5. Giver of Comfort
If the icon spoke a different language, it would torment man. If it relied on historical accuracy, it would merely be saying to us: You did not have the luck to be there then and see these events as those who crucified the Lord saw them.
If the icon depicted Christ suffering pain on the Cross, like a condemned man and rejoicing at the Resurrection, it would leave us prey to the vicissitudes that lead to death, in the thrall of our passions. It would not give us anything beyond what we already had ourselves.
If the icon depicted night and day in romantic shades, it would leave us in the prison of the created world which we have come to know so well since the fall. If it feared the night, if it could be obscured by natural darkness, then we should be in the position of the unbaptized; we should fear death, and death would cut short our hope in life. We should remain in the territory of death.
If the icon used perspective, it would put us, in a harsh if polite manner, outside Paradise and outside immediate participation in its world, like the foolish virgins; instead of our being partakers in the Wedding, it would throw us out into the darkness and cold of objective vision, into deception.
In other words, if the icon remained on the level of a religious picture, when it spoke to us of the fact of salvation it would merely be offering us an artistic diversion to make us forget, if possible, the prison and the territory of death. It would be a mockery.
As it is, it is Deliverance. The icon is not a representation of events. It is not an idol that has been manufactured; it is Grace incarnate, a presence and an offering of life and holiness.
Orthodox iconography is a witness to the victory over death won by the Author of life and His friends. The laws of iconography are the laws of spiritual life; its power, the power of the Resurrection. And one enters the world of the icon and learns its language through repentance and humble veneration, not through observation and mere artistic training. The colors speak silently and the forms reveal what is without form to those "who venerate the mystery in faith." (4)
What a disappointment, what a temptation to unbelief you find the approach to Christ "according to man": seeing Christ in the flesh, depicting Him in a painting as an ordinary man of His time, thinking that you will come nearer to the truth about Him the more faithfully you manage to copy the landscape of Palestine or present the area as it was at that period.

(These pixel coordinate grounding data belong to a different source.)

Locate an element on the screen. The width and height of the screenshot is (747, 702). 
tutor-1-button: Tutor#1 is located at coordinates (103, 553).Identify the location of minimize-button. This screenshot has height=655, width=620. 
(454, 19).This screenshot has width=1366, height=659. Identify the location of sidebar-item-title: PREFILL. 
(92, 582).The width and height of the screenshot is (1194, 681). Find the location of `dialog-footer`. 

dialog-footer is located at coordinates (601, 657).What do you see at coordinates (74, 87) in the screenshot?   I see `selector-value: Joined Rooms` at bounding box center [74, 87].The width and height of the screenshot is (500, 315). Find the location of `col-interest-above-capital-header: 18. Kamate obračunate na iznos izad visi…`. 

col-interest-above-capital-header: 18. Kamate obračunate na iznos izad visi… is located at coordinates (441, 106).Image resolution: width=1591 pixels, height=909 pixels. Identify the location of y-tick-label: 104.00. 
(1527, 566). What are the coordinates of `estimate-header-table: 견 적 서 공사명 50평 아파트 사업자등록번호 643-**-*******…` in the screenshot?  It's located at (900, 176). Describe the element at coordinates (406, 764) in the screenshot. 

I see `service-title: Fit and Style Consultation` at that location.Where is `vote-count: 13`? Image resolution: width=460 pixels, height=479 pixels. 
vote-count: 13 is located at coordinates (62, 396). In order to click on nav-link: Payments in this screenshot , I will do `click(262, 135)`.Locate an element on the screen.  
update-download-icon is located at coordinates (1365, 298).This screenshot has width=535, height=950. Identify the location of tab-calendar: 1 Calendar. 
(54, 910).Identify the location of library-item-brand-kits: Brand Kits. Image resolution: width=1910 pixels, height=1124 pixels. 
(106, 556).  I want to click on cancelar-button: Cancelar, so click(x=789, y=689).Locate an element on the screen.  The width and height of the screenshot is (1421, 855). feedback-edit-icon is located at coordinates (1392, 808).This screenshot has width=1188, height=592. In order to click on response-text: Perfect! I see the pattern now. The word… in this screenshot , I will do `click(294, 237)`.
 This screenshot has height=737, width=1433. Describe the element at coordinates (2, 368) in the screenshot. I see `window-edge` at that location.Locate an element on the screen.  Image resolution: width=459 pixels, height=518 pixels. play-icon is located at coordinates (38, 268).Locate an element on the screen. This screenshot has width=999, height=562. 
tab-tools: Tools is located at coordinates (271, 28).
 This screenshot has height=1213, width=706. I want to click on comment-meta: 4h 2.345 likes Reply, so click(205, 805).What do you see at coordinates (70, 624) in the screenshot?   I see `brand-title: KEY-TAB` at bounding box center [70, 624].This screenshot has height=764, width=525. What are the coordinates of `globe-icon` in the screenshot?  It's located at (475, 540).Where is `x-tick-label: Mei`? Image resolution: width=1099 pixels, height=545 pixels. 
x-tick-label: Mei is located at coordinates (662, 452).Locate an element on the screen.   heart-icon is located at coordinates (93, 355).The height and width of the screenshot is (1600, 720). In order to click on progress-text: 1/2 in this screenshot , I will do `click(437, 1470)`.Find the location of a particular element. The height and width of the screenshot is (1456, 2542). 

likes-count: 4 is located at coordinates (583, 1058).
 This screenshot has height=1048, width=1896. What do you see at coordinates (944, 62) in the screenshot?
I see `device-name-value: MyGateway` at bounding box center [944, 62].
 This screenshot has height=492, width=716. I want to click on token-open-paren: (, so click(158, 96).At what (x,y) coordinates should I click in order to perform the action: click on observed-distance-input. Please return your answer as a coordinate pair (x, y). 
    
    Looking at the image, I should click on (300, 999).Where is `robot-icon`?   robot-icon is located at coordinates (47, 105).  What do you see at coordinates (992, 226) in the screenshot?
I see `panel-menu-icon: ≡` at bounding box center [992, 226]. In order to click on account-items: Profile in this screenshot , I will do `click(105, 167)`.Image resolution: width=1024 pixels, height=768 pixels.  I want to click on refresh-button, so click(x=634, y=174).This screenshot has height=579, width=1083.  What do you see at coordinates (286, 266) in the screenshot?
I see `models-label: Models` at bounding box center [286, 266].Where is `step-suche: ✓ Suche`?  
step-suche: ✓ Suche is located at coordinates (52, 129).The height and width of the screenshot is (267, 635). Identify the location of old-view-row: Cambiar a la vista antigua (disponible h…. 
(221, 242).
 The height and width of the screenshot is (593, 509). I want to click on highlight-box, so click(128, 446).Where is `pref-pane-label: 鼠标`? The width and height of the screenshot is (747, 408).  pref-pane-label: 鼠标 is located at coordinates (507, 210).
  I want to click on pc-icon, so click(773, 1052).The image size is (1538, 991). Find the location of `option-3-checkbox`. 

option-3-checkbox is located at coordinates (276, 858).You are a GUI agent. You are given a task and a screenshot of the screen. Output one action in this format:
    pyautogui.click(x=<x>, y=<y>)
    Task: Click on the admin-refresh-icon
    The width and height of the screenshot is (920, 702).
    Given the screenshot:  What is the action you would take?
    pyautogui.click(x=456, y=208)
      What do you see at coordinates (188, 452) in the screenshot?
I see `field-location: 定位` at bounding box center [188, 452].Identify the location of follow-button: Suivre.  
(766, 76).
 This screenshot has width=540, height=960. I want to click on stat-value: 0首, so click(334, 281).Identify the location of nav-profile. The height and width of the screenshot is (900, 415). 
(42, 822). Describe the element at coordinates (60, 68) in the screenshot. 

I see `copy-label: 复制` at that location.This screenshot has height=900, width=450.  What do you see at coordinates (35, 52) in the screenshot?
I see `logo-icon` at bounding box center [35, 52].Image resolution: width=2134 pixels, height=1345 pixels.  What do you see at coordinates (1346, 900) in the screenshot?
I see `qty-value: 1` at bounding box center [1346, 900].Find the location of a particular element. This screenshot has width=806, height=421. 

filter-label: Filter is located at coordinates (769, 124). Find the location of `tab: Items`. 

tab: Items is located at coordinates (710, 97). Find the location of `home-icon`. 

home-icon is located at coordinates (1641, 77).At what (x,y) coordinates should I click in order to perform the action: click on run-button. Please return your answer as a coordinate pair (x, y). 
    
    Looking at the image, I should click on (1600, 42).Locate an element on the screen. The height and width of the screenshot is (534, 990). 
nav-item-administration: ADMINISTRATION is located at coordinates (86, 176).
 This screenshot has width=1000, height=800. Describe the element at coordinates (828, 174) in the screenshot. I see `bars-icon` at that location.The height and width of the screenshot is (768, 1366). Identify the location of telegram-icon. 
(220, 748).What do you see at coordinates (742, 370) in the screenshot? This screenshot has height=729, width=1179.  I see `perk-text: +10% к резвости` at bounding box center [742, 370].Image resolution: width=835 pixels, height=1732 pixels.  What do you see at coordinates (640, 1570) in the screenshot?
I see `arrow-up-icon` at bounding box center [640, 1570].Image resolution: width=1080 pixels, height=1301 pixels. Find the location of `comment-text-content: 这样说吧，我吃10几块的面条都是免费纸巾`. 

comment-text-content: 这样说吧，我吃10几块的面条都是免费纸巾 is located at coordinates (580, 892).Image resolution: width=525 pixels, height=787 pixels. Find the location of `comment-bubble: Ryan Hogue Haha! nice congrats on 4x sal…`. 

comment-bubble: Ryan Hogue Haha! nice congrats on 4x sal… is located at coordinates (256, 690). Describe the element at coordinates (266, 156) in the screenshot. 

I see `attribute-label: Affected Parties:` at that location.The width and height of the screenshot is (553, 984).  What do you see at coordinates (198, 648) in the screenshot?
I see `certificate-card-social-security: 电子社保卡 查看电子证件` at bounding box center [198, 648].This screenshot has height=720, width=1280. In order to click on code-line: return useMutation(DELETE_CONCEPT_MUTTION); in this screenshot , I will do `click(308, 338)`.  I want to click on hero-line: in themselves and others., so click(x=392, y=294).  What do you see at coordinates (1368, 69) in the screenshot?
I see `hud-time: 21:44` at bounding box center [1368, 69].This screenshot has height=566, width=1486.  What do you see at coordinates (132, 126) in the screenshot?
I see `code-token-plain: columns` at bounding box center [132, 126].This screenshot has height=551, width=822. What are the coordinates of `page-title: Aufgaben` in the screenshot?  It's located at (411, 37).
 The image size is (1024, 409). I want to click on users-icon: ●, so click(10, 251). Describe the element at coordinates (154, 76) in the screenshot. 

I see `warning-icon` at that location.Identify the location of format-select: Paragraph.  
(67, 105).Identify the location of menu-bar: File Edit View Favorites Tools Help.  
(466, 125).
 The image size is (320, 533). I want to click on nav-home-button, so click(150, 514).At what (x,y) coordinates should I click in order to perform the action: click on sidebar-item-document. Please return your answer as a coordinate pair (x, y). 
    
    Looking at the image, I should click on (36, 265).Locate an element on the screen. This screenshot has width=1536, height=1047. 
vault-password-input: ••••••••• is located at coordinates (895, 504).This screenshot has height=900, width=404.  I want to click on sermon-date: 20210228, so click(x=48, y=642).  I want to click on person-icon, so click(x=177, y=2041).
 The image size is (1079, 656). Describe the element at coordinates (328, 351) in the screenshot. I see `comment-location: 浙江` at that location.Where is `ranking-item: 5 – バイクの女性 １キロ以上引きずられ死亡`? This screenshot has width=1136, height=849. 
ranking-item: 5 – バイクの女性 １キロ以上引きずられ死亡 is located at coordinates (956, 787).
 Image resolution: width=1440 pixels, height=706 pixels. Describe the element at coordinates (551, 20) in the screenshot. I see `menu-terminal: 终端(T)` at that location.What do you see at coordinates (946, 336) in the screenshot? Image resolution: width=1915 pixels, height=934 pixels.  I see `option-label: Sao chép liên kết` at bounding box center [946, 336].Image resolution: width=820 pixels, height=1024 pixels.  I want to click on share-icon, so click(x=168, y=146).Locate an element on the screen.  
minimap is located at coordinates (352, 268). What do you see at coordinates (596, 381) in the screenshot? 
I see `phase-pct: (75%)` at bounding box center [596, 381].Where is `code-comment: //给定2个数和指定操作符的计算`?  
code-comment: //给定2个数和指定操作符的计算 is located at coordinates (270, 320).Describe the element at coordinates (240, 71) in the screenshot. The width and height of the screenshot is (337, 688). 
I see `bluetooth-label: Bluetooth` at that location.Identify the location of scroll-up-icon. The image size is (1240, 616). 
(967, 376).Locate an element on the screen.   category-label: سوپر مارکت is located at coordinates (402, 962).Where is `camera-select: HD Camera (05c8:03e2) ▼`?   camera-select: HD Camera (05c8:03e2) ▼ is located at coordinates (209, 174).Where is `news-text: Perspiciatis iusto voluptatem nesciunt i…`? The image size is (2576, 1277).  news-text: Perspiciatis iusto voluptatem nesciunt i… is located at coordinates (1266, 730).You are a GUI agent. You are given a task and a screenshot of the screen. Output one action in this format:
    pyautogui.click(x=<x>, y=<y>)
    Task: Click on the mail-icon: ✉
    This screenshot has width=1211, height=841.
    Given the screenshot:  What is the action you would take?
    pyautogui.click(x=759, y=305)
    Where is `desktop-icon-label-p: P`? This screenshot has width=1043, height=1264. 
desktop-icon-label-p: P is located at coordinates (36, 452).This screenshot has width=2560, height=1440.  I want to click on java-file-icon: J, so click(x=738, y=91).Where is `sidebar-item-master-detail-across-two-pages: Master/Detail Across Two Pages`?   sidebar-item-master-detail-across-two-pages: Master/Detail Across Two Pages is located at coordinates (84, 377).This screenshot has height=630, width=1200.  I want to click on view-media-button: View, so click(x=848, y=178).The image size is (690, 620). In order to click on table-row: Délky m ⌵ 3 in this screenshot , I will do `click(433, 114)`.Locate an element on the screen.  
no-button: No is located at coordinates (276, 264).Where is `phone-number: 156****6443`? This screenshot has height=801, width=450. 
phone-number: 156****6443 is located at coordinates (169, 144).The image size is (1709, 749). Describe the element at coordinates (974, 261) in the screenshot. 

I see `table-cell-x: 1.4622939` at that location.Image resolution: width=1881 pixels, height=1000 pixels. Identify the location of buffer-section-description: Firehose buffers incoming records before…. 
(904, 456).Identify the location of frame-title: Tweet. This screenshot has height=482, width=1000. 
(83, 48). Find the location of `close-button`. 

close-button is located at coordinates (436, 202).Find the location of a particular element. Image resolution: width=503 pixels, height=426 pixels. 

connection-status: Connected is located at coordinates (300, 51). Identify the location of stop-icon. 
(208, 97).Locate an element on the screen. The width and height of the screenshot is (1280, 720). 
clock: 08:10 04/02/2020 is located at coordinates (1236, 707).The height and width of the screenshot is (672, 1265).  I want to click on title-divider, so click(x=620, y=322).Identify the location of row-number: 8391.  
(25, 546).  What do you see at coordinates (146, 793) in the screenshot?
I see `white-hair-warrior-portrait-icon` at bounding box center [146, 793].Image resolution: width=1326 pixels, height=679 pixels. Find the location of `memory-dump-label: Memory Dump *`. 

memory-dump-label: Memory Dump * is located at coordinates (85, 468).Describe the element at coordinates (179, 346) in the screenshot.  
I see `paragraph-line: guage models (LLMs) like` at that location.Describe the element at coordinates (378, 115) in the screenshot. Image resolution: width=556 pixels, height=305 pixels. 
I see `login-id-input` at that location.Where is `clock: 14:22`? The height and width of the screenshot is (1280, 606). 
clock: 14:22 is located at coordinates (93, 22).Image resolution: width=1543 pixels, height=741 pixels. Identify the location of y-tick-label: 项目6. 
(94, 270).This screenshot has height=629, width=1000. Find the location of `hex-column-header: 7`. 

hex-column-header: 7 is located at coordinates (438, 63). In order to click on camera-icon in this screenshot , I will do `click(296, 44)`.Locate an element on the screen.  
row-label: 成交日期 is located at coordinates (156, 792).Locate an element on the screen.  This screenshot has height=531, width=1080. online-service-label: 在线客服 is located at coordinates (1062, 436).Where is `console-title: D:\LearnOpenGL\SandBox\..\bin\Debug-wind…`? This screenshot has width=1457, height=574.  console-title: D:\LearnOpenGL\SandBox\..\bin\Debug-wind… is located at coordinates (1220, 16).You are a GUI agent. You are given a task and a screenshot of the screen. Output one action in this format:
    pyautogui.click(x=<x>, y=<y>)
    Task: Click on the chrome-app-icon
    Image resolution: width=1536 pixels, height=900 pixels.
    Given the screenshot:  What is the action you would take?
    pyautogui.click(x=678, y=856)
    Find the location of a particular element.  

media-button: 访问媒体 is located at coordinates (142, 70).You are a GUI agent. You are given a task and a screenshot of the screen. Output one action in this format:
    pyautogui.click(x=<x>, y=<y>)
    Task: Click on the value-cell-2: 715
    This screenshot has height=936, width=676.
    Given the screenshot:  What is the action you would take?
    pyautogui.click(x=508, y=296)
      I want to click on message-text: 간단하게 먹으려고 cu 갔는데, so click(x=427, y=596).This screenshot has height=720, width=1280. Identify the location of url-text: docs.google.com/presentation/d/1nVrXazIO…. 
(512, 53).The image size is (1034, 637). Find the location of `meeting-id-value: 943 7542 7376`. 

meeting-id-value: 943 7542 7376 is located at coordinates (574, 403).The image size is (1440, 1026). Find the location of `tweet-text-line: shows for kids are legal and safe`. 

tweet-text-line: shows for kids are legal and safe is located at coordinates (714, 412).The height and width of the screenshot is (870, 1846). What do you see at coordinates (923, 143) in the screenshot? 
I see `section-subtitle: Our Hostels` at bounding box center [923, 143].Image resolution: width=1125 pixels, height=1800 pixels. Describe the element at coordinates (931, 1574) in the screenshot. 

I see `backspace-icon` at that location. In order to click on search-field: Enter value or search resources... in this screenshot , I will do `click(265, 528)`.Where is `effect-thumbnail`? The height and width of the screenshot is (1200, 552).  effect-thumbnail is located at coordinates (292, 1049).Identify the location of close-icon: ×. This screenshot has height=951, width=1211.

The icon, by contrast, doess not create romantic images for you or illusions about that time and place. It does not evoke in you human memories of bygone ages, events or civilizations. The icon is a life-giving presence. It brings before you the transparancy of transfigured history and matter: it brings you to the wedding of the created and uncreated. Into the area where everything is true and free from sorrow--even the transient and ephemeral, yet without its transient and ephemeral nature being destroyed. Instead these things, motionless in a sure and boundless movement of life, enable you to drink from the exultation which wells up from the Tomb of Life.
You stand before the icon with fear, yearning and joy. You stand before it. You venerate it. You suck from it, you drink it in. You feed insatiably on it. What nourishes you now can never be exhausted. Those who show veneration and what they venerate ar alike in the power and sanctifying grace of the Spirit who has neither beginning nor end.
When you have learned to venerate the icons of Christ, of the Most Holy Mother of God and of the saints, to venerate them bending the whole of your being towards them, then you have learned the path which brings you to the spring of life without end. "Come, ye faithful, let us approach the tomb of the Mother of God, and let us embrace it, touching it sincerely with our hearts' lips and eyes and foreheads. Let us draw abundant gifts of healing grace from this ever-flowing fount." (5)
1. St. Basil the Great, quoted by Kallistos and Ignatios Xanthopoulos, "On the Hesychasts." Philokalia 4, p.259
2. St Macaruis of Egypt, Homily 14
3. Toparion at Matins, Holy Thursday.
4. Verses at Lauds on Sunday, tone 5
5. Second Kanon of the Dormition, ninth ode.